Morgan Stanley Makes Second Major Purchase Of 2020, Acquiring Eaton Vance
KEY POINTS
- The $56.50 figure represented a 38% premium over Eaton Vance shares’ closing price as of Wednesday
- Eaton Vance stockholders can elect to receive all cash or all stock
- The merger is expected to close in the second quarter of 2021
Morgan Stanley (MS) said on Thursday that it entered into a definitive agreement to acquire asset manager Eaton Vance Corp. (EV) in a deal valued at $7 billion.
Morgan Stanley has just completed a $13 billion takeover of discount broker E-Trade Financial Corp.

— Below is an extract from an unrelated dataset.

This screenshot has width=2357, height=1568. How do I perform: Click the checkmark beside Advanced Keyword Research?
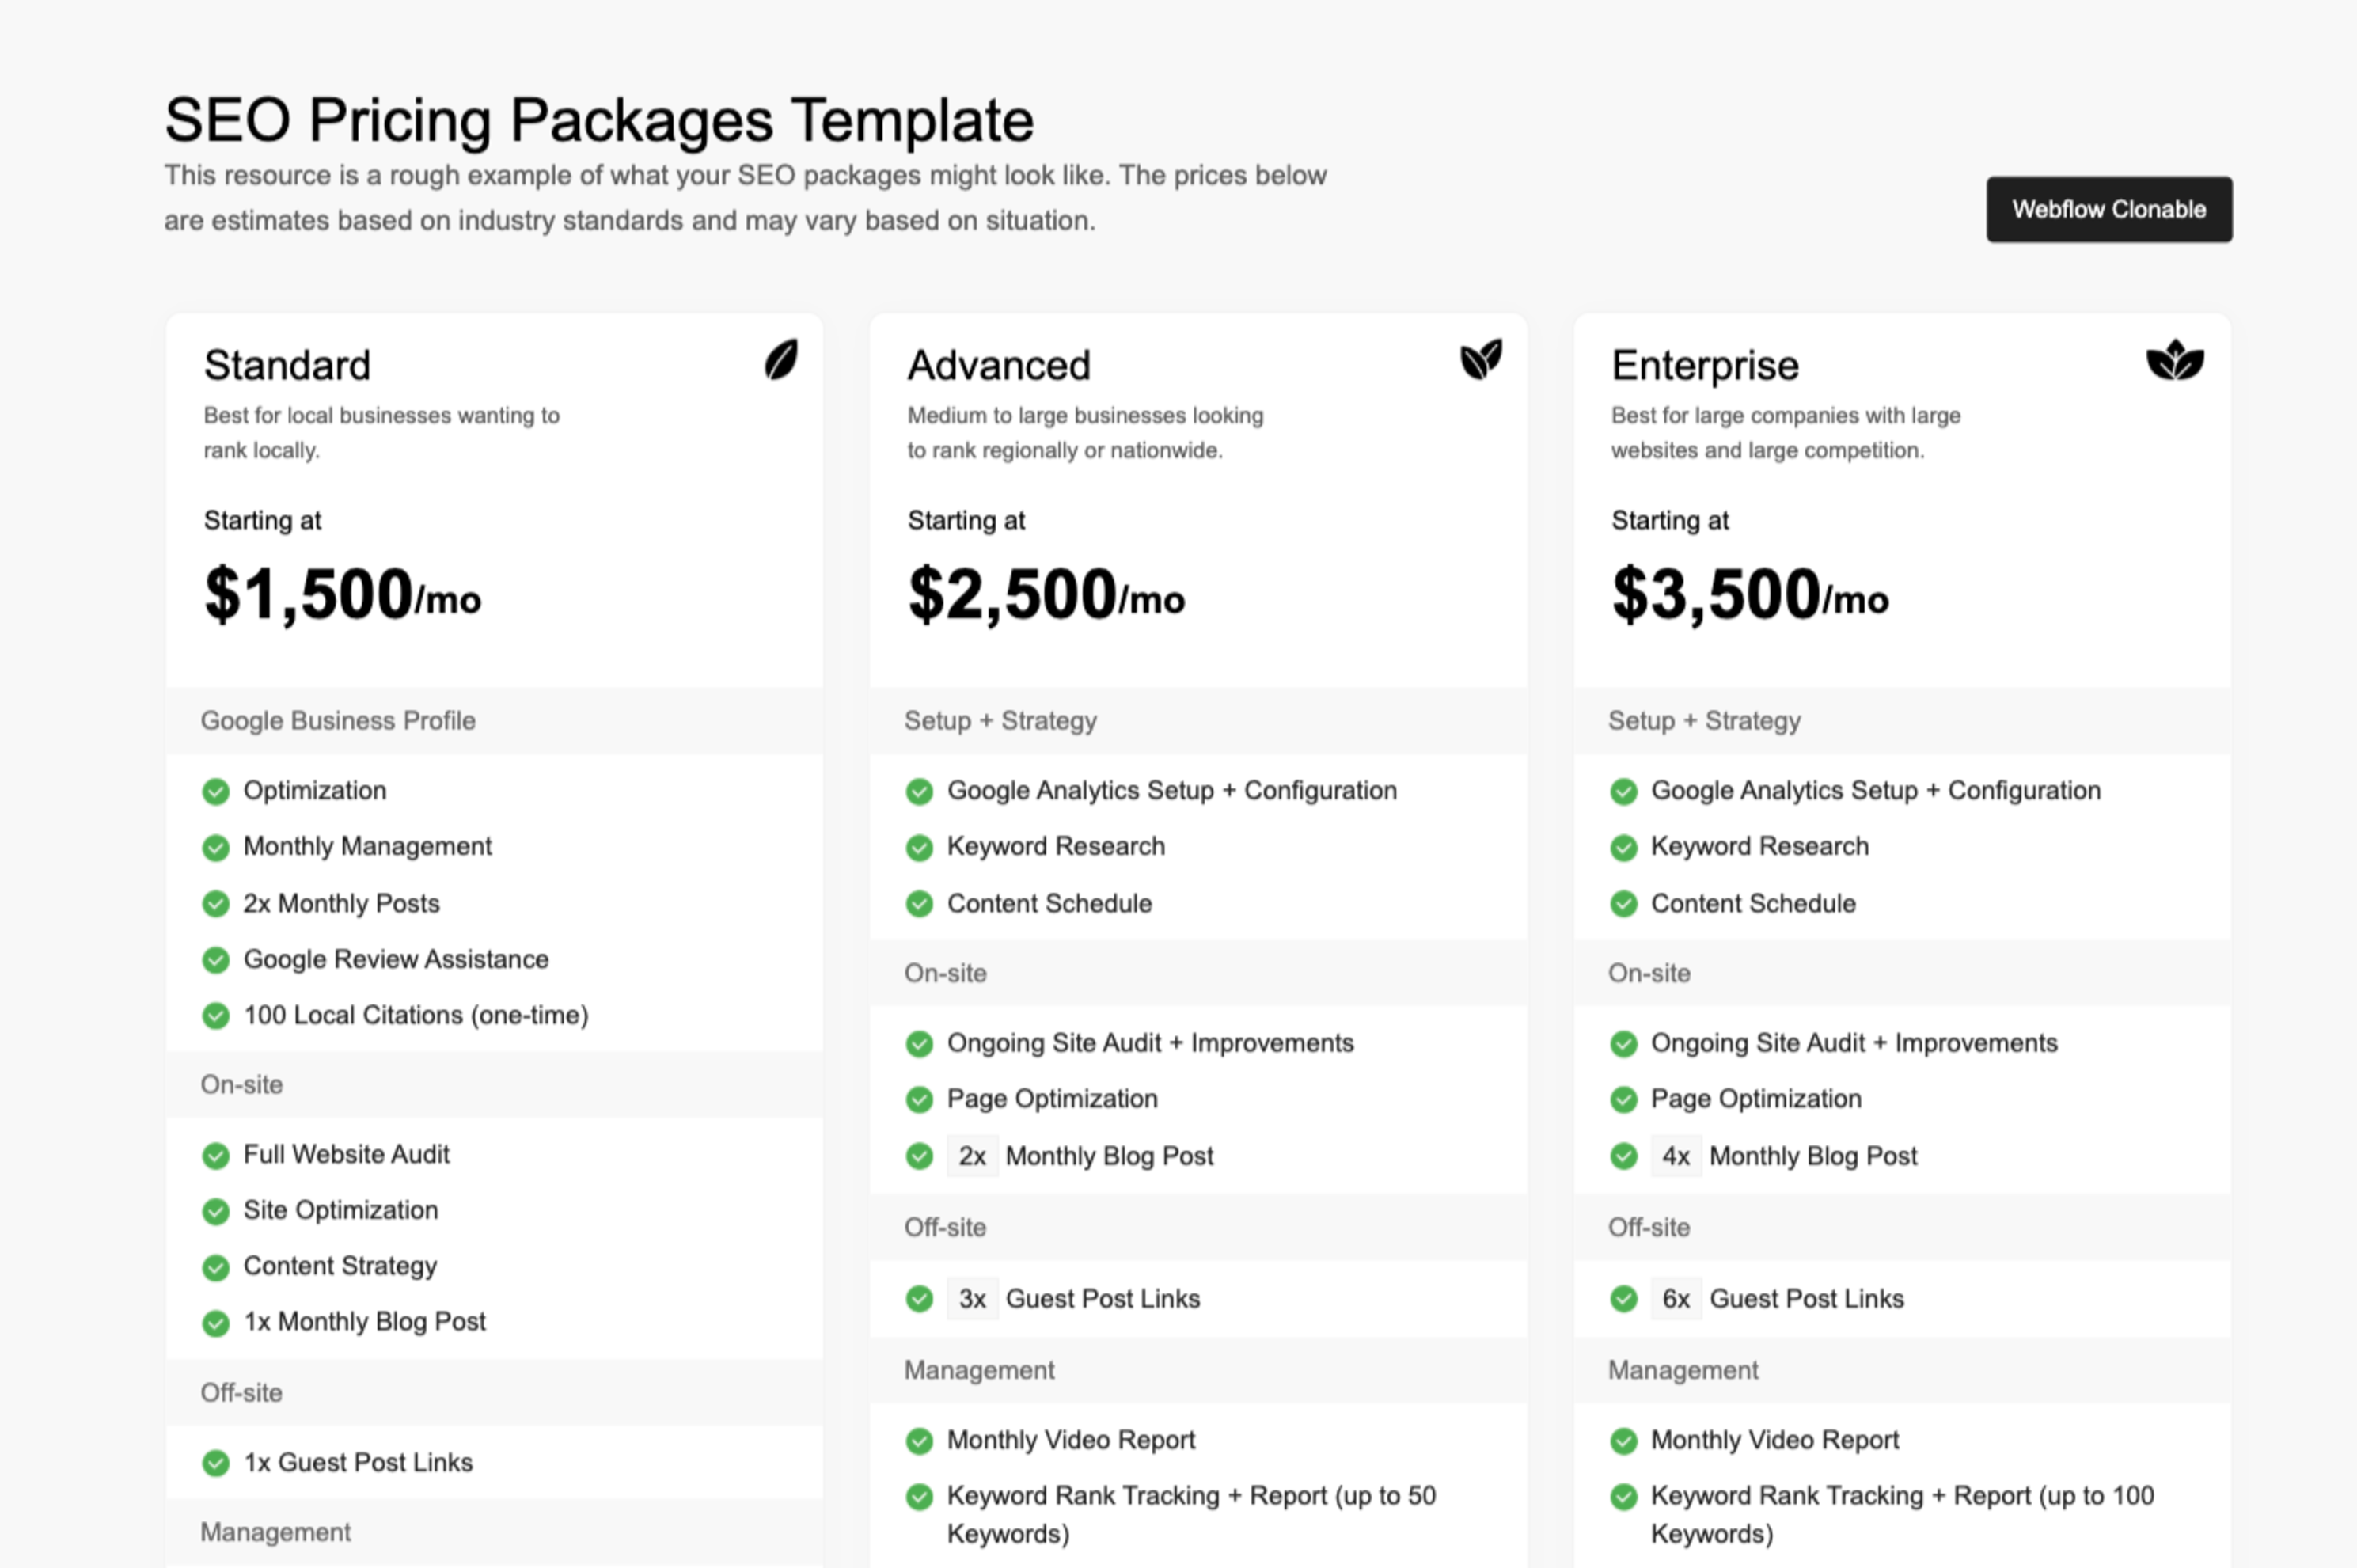point(919,848)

Under the terms of the latest agreement, Eaton Vance stockholders will receive $28.25 per share in cash and 0.5833 of a share of Morgan Stanley common stock, representing a total consideration of about $56.50 per share. Morgan Stanley will pay half of the consideration in cash, the other half in stock.
The $56.50 figure represented a 38% premium over Eaton Vance shares’ closing price as of Wednesday. However, Eaton Vance stockholders can elect to receive all cash or all stock.
In addition, Eaton Vance common shareholders will also receive a one-time special cash dividend of $4.25 per share to be paid by Eaton Vance pre-closing.
The transaction is expected to be “breakeven” to earnings per share immediately and “marginally accretive” thereafter, Morgan Stanley said. Subject to customary closing conditions, the merger is expected to close in the second quarter of 2021.
At closing, Morgan Stanley’s subsidiary, Morgan Stanley Investment Management, or MSIM, will have about $1.2 trillion of assets under management and more than $5 billion of combined revenues.
The company noted that MSIM and Eaton Vance are “highly complementary with limited overlap in investment and distribution capabilities.”
“Eaton Vance is a perfect fit for Morgan Stanley,” said James P. Gorman, chairman and chief executive officer of Morgan Stanley. “This transaction further advances our strategic transformation. ...”
The deal with Eaton Vance continues Morgan Stanley’s “shift away from trading toward steadier, simpler businesses like money management,” The Wall Street Journal reported.
Bloomberg noted that Morgan Stanley’ asset-management arm has lagged behind the comparable business of rival Goldman Sachs Group Inc. (GS).